Q: Overall, how are sales?
Sales are good. We couldn’t be happier, but we always like to sell one more case than we did the day before.
Q: How did you come to El Paso?
Back in 2008 we bought the distributorship here in El Paso from Robert Brown and Clyde Scott. I moved here in 2010.
Q: What do you think of El Paso?
I love it. I think it is a great city. It is a lot of fun and is close to what I’m used to, having grown up in a border town. This is home. I do love my job – I really do. And I love working here in El Paso because the city is awesome.
Q: From your experience selling drinks, where do you see the industry heading? What is its future?
Oh, boy. That’s really hard to say. It can change, literally, at the drop of a hat. Craft beer isn’t going anywhere.

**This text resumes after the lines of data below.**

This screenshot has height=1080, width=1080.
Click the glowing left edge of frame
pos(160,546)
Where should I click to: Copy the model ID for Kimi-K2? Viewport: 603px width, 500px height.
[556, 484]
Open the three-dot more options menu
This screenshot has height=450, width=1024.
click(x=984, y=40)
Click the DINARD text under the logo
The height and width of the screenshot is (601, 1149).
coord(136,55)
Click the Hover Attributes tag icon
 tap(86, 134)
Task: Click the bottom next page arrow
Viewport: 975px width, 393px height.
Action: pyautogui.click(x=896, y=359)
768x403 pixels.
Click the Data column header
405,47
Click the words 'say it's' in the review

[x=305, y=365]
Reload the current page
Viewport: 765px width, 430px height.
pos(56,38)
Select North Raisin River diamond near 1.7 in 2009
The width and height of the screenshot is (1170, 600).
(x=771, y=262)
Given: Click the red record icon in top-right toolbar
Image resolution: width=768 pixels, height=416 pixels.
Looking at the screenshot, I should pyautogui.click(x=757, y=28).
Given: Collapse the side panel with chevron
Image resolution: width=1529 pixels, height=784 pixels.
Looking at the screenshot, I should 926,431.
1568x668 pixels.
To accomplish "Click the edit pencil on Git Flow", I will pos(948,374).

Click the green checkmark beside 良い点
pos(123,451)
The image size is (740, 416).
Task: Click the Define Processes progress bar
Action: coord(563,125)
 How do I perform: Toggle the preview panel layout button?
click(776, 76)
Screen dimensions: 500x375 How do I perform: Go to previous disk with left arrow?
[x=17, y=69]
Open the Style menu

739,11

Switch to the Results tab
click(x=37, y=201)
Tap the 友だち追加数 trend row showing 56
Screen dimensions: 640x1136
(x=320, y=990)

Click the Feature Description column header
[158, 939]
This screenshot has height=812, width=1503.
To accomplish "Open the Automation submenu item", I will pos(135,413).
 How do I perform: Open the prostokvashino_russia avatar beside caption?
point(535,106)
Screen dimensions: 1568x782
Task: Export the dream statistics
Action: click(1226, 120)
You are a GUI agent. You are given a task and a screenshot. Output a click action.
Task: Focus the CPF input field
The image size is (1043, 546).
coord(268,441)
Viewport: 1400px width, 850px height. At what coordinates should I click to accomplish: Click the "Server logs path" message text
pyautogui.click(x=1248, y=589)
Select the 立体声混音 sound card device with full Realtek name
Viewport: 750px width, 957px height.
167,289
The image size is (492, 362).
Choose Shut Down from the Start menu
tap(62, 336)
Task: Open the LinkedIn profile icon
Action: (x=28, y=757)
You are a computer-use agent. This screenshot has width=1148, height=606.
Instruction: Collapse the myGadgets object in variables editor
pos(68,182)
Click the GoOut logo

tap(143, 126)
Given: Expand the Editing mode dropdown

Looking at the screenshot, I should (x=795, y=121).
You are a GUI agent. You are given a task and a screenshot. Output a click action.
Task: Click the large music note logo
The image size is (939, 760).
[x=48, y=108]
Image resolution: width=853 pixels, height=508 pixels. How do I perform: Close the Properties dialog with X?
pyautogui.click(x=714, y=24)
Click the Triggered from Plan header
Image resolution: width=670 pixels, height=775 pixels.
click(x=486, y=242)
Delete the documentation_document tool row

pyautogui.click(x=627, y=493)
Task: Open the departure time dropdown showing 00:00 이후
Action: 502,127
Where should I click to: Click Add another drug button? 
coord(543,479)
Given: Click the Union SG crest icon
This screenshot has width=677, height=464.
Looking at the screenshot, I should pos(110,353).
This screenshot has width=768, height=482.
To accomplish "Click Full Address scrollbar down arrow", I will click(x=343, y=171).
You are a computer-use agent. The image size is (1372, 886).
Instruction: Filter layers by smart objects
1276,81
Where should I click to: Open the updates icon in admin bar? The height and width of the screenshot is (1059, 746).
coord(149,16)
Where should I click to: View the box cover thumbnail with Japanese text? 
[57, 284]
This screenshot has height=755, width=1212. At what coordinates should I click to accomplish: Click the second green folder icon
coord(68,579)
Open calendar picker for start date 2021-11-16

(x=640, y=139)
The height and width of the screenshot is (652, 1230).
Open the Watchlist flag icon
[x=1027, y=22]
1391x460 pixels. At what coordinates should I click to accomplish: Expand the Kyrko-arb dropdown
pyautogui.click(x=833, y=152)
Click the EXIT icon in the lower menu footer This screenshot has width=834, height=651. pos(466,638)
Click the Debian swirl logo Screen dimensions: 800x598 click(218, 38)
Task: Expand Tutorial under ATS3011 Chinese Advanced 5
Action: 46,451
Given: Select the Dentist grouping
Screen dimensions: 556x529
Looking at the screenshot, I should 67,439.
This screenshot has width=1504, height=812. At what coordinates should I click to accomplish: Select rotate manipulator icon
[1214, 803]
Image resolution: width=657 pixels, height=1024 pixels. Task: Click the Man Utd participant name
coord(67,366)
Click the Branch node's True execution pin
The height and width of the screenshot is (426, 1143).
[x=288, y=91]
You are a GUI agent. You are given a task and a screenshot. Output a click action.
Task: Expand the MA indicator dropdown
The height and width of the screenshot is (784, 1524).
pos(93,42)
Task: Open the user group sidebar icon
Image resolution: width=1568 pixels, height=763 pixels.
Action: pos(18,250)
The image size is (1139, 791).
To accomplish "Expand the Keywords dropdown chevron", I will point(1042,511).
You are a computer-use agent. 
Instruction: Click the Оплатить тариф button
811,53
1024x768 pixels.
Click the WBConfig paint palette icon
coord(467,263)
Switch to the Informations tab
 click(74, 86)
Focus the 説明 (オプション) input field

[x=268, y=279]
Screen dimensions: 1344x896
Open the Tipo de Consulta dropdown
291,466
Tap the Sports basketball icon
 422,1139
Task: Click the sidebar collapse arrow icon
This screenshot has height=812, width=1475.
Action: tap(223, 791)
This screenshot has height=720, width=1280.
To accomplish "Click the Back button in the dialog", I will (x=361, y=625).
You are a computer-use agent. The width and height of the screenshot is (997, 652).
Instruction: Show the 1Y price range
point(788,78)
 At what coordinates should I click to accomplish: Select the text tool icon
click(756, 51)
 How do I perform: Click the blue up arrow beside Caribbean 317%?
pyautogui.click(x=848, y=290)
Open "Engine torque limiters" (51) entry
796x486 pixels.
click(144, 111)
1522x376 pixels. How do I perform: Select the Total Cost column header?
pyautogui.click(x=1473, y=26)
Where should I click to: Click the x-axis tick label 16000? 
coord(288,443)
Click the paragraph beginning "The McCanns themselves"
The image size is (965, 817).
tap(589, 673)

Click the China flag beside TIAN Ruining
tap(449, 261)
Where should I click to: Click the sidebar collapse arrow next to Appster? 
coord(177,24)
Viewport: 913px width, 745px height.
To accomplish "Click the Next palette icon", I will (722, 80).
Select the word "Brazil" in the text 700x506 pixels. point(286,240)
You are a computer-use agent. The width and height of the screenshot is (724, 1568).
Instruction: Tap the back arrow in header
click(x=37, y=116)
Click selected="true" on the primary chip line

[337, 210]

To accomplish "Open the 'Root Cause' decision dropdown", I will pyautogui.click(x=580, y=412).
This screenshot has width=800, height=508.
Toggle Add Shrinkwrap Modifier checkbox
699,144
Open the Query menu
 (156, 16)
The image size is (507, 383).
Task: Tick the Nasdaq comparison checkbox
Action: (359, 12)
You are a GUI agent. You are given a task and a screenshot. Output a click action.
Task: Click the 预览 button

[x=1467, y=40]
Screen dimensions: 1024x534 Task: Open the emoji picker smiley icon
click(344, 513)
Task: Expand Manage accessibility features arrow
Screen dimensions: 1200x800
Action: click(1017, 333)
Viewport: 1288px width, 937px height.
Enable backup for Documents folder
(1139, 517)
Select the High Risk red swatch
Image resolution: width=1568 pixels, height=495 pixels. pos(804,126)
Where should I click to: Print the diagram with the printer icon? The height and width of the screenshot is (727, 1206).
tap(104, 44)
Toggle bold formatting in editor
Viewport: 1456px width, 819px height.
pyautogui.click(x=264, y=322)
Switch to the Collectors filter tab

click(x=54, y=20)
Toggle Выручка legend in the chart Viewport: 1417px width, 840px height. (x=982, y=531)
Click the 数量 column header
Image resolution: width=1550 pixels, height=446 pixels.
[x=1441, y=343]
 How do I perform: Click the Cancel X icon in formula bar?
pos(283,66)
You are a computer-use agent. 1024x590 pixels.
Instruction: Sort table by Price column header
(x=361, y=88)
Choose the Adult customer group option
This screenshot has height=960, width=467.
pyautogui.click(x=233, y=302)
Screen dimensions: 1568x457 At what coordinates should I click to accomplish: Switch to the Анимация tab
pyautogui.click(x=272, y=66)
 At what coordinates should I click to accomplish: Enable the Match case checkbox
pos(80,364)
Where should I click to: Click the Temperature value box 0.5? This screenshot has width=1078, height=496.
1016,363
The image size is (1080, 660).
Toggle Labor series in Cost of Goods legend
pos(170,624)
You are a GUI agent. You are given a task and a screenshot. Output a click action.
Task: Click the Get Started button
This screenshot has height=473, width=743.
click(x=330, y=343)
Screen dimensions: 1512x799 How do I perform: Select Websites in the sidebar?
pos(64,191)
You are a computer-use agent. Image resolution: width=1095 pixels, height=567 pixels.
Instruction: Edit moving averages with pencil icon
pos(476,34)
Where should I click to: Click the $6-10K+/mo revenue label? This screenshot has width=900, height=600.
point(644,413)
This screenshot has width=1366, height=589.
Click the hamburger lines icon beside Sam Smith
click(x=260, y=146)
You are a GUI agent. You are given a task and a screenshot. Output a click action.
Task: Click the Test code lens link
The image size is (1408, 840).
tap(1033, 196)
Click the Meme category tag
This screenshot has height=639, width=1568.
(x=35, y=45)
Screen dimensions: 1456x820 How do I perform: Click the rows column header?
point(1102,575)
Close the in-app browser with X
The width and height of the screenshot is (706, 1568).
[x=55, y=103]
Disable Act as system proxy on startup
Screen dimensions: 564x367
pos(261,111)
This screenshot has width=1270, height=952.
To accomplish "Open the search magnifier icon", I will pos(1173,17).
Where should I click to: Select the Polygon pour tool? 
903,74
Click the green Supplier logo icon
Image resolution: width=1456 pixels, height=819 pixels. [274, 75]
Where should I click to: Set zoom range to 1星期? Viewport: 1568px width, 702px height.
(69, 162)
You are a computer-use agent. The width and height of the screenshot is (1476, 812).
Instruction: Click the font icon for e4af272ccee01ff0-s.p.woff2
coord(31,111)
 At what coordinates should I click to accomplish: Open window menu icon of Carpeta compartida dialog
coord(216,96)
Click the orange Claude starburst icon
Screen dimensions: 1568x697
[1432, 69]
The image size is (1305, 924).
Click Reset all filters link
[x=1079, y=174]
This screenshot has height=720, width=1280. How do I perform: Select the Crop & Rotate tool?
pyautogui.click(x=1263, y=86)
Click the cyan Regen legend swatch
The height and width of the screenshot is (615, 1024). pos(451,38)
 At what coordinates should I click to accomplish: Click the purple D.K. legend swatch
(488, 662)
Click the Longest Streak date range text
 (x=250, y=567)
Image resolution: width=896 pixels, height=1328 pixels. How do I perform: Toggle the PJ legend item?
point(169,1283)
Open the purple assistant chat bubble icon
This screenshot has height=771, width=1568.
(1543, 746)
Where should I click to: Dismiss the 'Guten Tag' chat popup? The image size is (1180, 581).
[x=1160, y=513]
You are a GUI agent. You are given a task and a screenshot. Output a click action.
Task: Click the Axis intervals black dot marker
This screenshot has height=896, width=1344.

What I really like about the movement is people are much more aware of what they are drinking. The beauty of alcohol is that there is so much variety that there is bound to be one specifically suited for your taste buds, and no one should critique what you like or what you don’t like.
There are also going to be offshoots of all kinds of crazy, new, upcoming things that we can’t imagine.
The other day I was in Austin and I saw this bar basically turning alcohol into a gaseous mixture in a bottle and then you suck in the gaseous mixture and the alcohol hits you with a buzz. So I have no idea what the trend is going to be in 15 years.
We never thought seven years ago we would be in the wine and liquor business and now we are very much in the wine and liquor business.
Q: I’ve heard it said that an Anheuser-Busch distributorship is like a “license to print money.” Is there any truth to that?
If that was the case, that would be awesome. Maybe I could have a bigger office. No, there is no truth in that.